• WHAT IS NEEDED:
Set down every line from the one containing "At what coordinates" through the last line of the records below, exactly as written, and leave out the pictures.

(Records excerpted from a collection)
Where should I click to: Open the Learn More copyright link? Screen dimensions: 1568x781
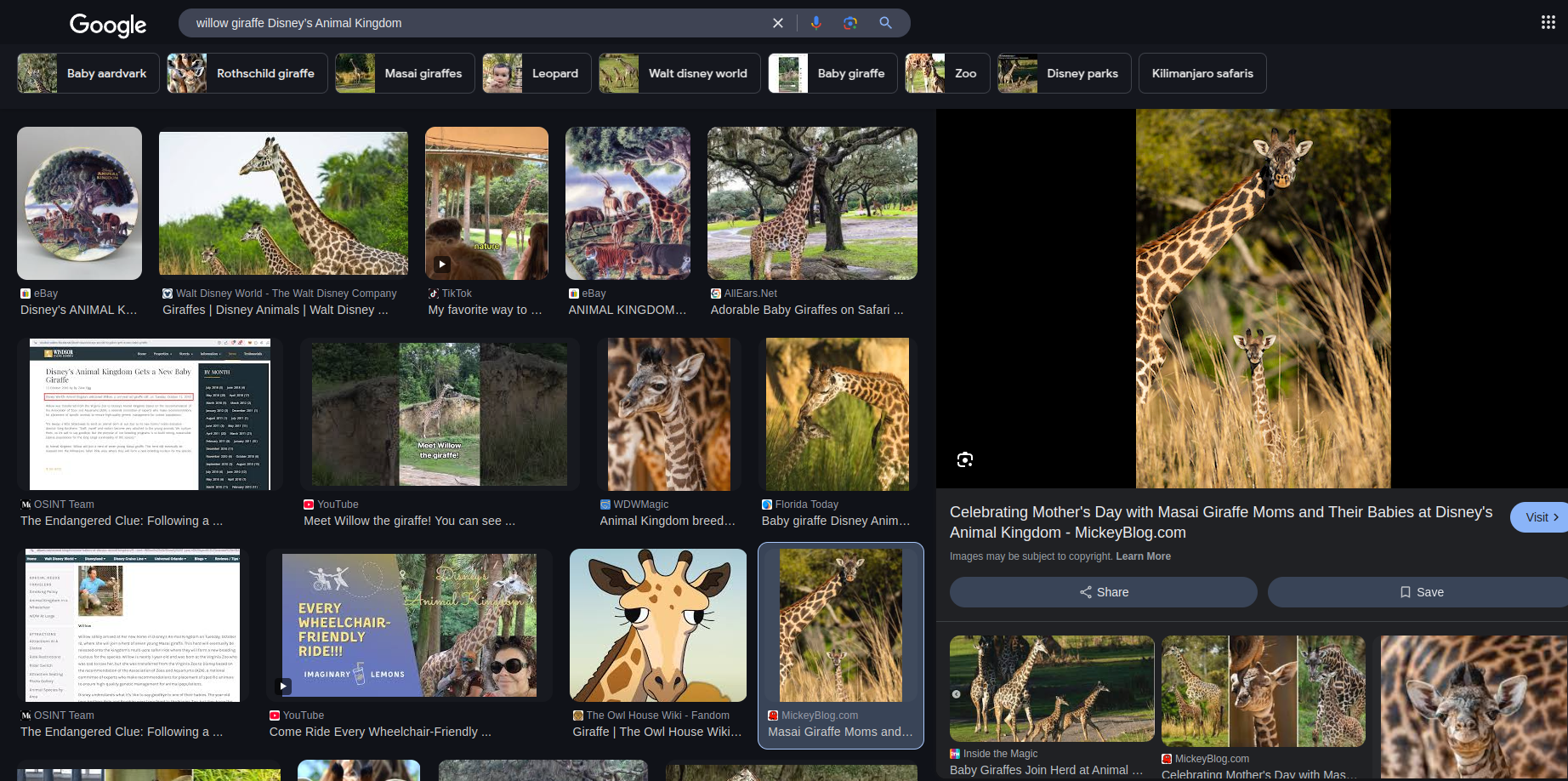[1143, 556]
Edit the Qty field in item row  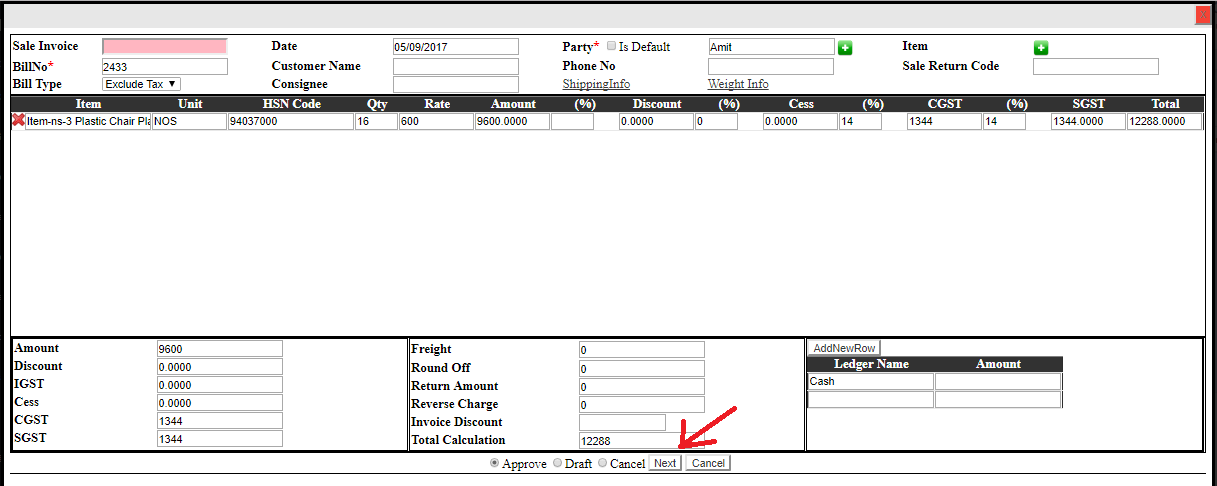(376, 121)
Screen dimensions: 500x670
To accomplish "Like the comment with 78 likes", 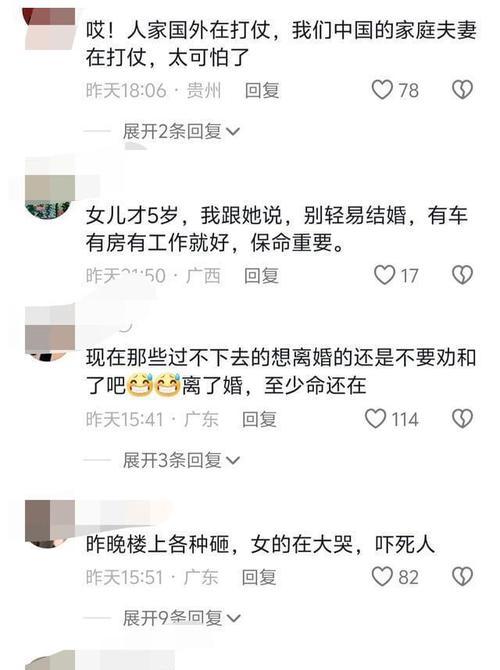I will click(x=382, y=90).
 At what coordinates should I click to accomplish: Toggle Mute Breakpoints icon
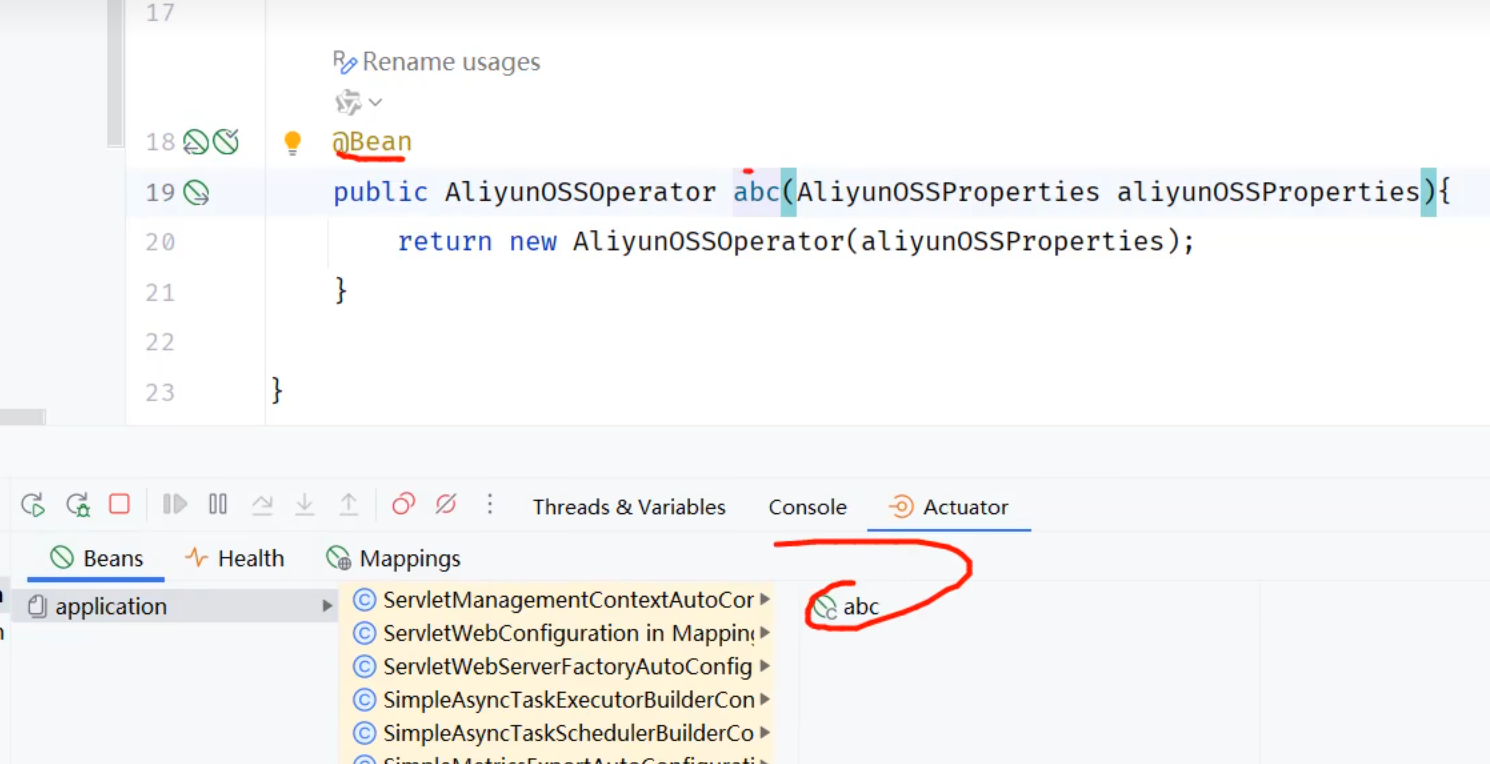[x=446, y=504]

• SOLUTION TO THIS EXERCISE:
 At what coordinates should I click to accomplish: Toggle Mute Breakpoints icon
[x=446, y=504]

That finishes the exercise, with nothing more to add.